Each line below that includes the word "agent" is to be reported.
○ ○ ○
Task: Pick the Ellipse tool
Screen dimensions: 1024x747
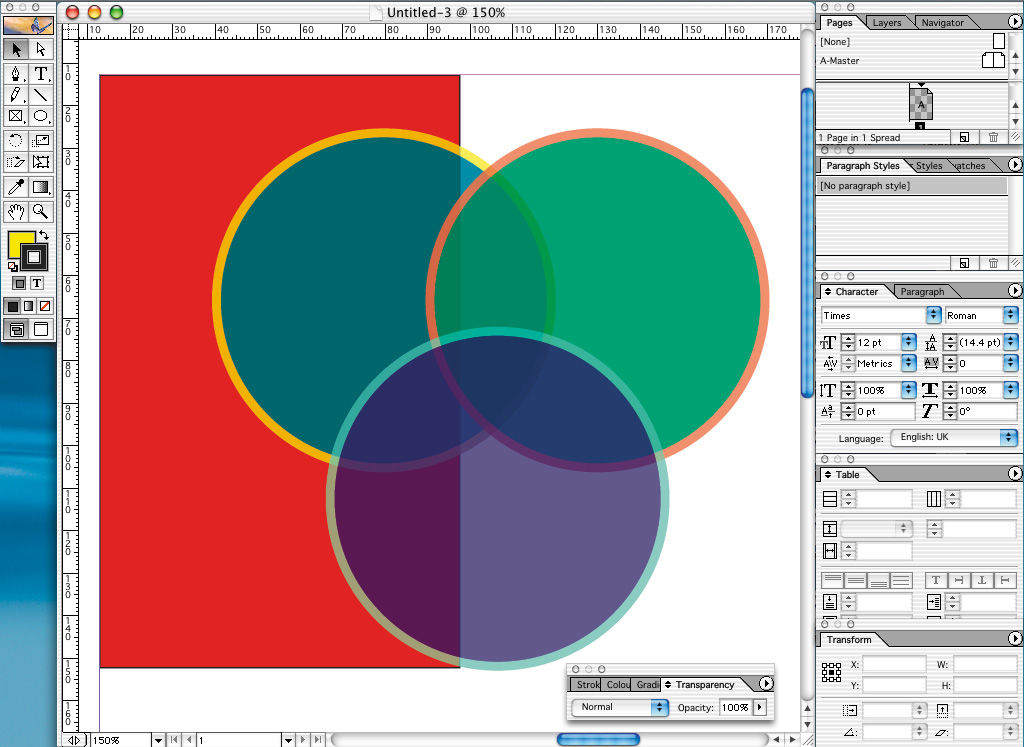Action: click(41, 117)
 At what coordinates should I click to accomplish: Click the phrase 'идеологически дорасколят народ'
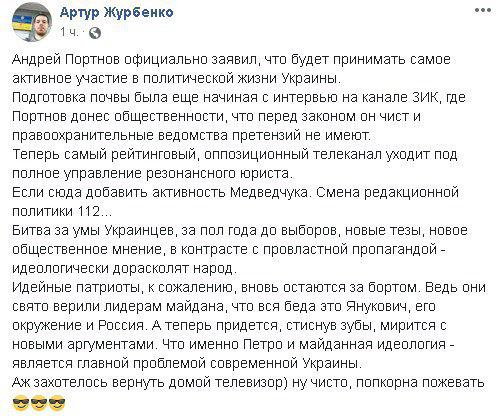[x=124, y=269]
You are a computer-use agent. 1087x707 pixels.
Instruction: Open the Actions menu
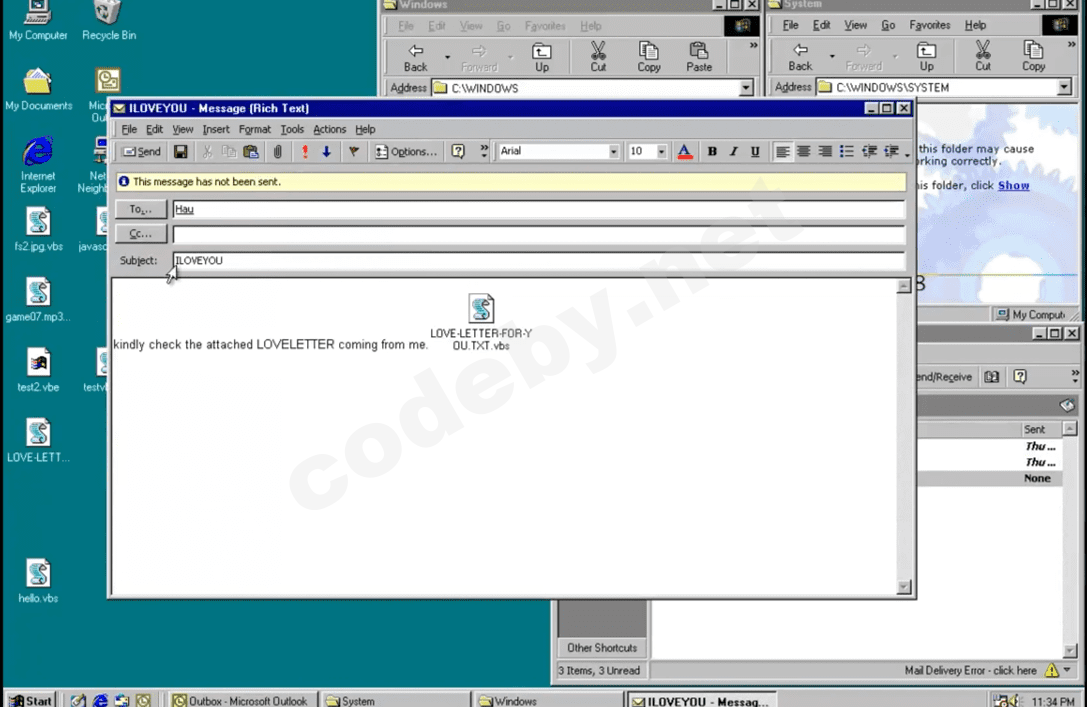[329, 129]
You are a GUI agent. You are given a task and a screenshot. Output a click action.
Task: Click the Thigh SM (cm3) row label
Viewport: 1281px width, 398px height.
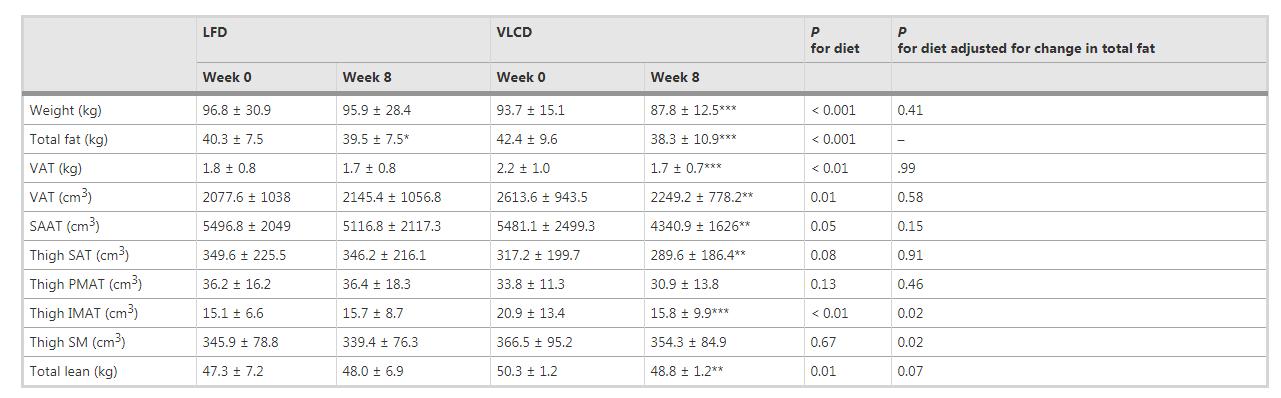click(x=76, y=342)
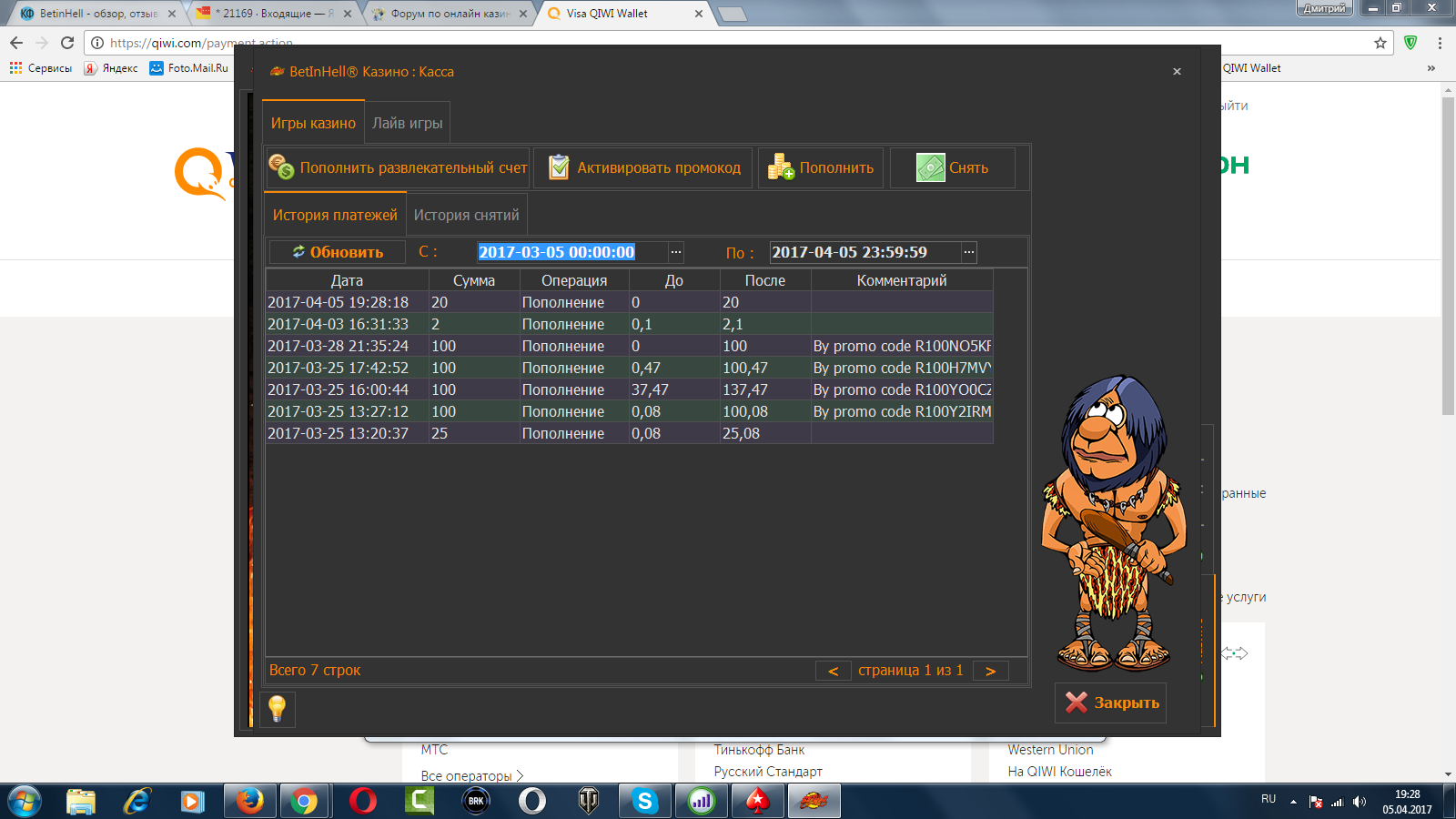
○ ○ ○
**EXERCISE ANSWER**
You are a computer-use agent. 1087x707 pixels.
You are a GUI agent. You are given a task and a screenshot. Output a click action.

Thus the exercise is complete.